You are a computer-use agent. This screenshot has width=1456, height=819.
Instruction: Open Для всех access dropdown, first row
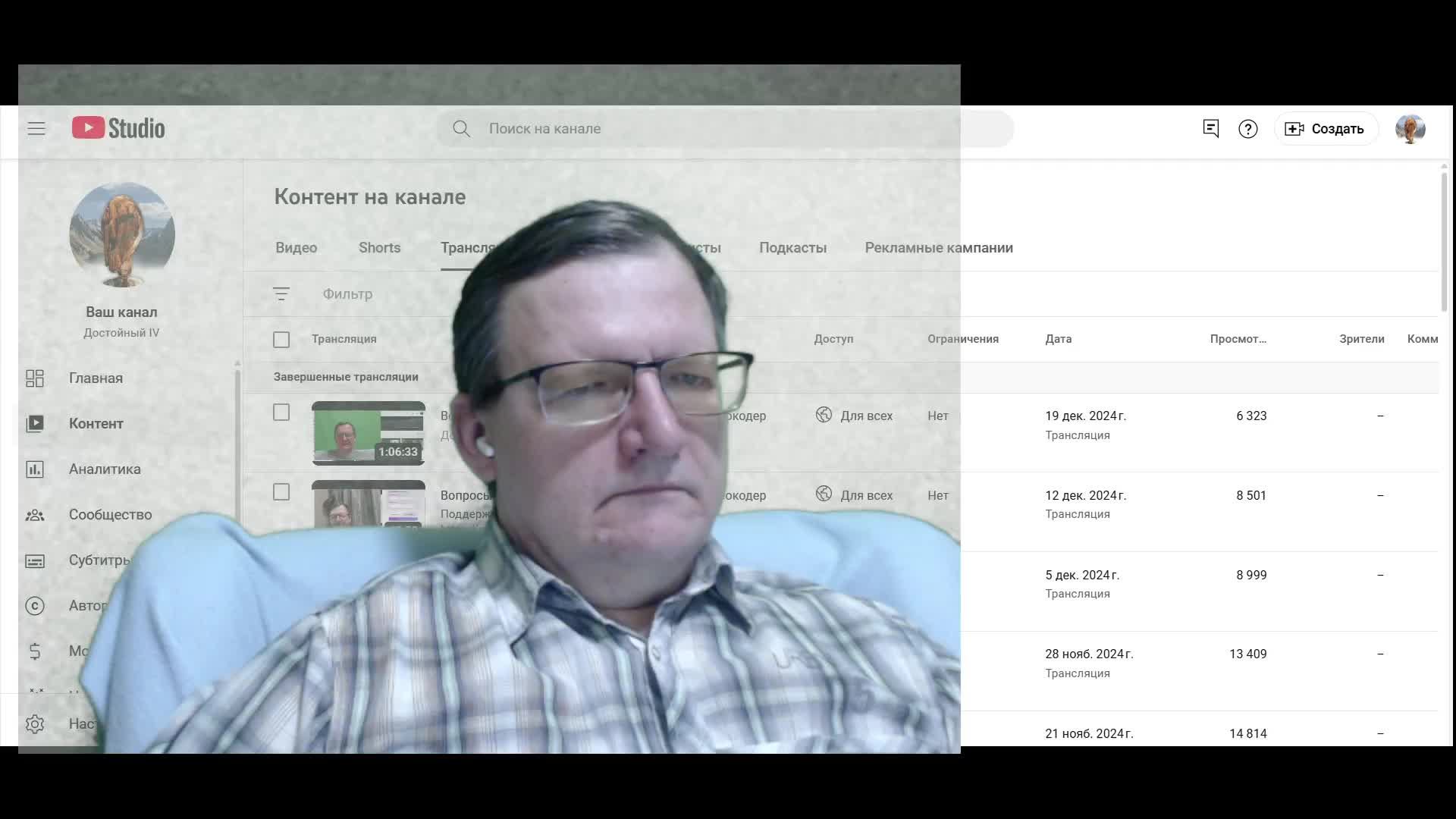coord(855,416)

==

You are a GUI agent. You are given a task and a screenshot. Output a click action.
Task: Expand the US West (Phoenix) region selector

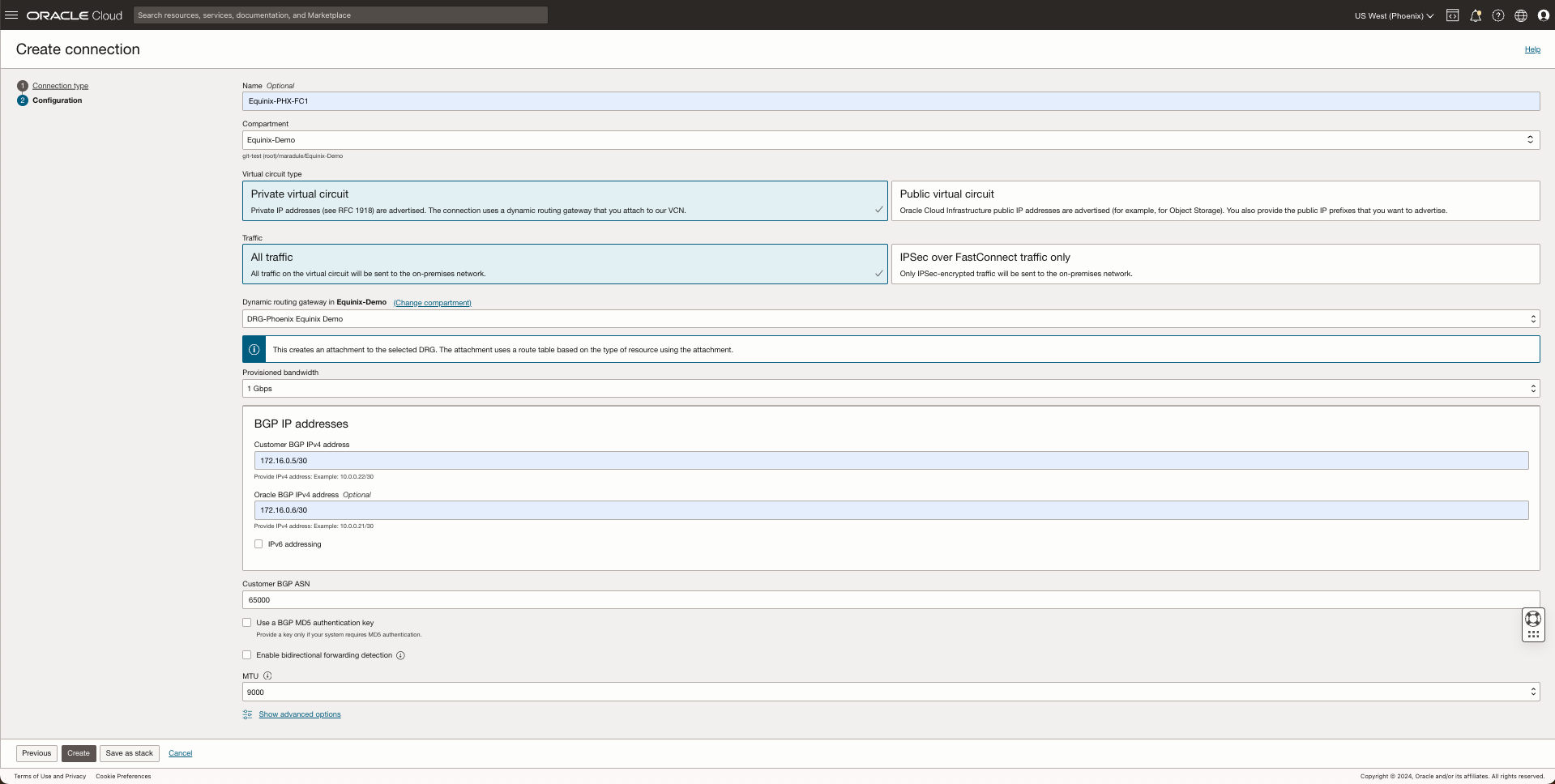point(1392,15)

* What needs to be done *
Each line of the material with the word "screenshot" in it should be listed.

* Reply *
You are a computer-use agent. This screenshot has width=1456, height=819.
You are a GUI agent. You are given a task and a screenshot. Output a click action.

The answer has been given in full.